(Beginning of Input records)

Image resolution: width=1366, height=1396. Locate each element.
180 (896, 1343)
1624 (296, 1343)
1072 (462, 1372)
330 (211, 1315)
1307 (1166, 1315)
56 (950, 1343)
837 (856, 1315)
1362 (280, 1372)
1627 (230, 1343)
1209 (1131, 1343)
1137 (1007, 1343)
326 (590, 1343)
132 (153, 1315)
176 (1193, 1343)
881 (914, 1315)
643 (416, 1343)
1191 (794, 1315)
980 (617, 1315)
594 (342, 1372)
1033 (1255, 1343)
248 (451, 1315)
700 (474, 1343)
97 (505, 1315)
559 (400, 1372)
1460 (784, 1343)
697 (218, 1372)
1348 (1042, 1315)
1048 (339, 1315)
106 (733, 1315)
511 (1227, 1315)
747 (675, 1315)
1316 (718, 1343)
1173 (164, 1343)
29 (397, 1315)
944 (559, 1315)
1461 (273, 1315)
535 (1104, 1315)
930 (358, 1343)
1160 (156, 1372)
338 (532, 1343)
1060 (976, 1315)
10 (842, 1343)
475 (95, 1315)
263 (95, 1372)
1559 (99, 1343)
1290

(End of Input records)

Problem to work on: Nothing but the lines from the one with "837 (856, 1315)" through the end of the data above should be repeated, each exactly as it stands.

Response:
837 (856, 1315)
1362 (280, 1372)
1627 (230, 1343)
1209 (1131, 1343)
1137 (1007, 1343)
326 (590, 1343)
132 (153, 1315)
176 (1193, 1343)
881 (914, 1315)
643 (416, 1343)
1191 (794, 1315)
980 (617, 1315)
594 (342, 1372)
1033 (1255, 1343)
248 (451, 1315)
700 (474, 1343)
97 (505, 1315)
559 (400, 1372)
1460 (784, 1343)
697 (218, 1372)
1348 (1042, 1315)
1048 (339, 1315)
106 (733, 1315)
511 (1227, 1315)
747 (675, 1315)
1316 (718, 1343)
1173 (164, 1343)
29 (397, 1315)
944 (559, 1315)
1461 (273, 1315)
535 (1104, 1315)
930 (358, 1343)
1160 (156, 1372)
338 (532, 1343)
1060 (976, 1315)
10 (842, 1343)
475 (95, 1315)
263 (95, 1372)
1559 (99, 1343)
1290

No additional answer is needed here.